The damage children are doing to their body now may not show up for years, however, the damage may not only be permanent, but also preventable.
Nashville's News 2 spoke with Dr. Roland Eavey, chair of the Department of Otolaryngology and the director of Vanderbilt University Medical Center's Bill Wilkerson Center, who hopes to start a new movement regarding preventing permanemnt hearing loss in children.
“Over time, you get to the point of no return and hearing won't come back. The ringing won't go away and it will be a problem,” Eavey explained.
According to experts, children are immersed in listening to music and using headphones.
“Depending how you define hearing loss, about one in five adolescents has mild minimal hearing loss,” he said.
Eavey also added that 20% of kids are on the path to hearing loss.
Nashville's News 2 spoke with several area teens and adults regarding how loudly they listen to their music and if they have suffered from any hearing loss.
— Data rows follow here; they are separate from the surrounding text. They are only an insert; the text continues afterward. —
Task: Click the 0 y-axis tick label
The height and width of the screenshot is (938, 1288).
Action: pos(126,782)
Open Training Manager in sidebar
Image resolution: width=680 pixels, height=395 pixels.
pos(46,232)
“I turn it up to listen to it for a little bit, then I turn it back down because it will start to hurt after a little bit,” Justin Davis said.
“I think it has messed [my hearing] up a little bit because I really have trouble at times hearing,” said high school freshman Claire Johnson.
According to Eavey, temporary hearing loss typically comes back, but the damage done to a person's inner ear, does not come back.
Dr. Eavey said if a parent can hear their child's headphones while they are wearing them, then the volume is too loud.
“We're just trying to spread safe practice. Just like going to the beach 30 years ago, nobody brought sun block in fact they wanted to come out as bronze as they possibly could,” Eavey explained.
Eavey said it is important for parents to talk to their children about how loudly they are listening to their music, as well as setting an example themselves and setting volume limits.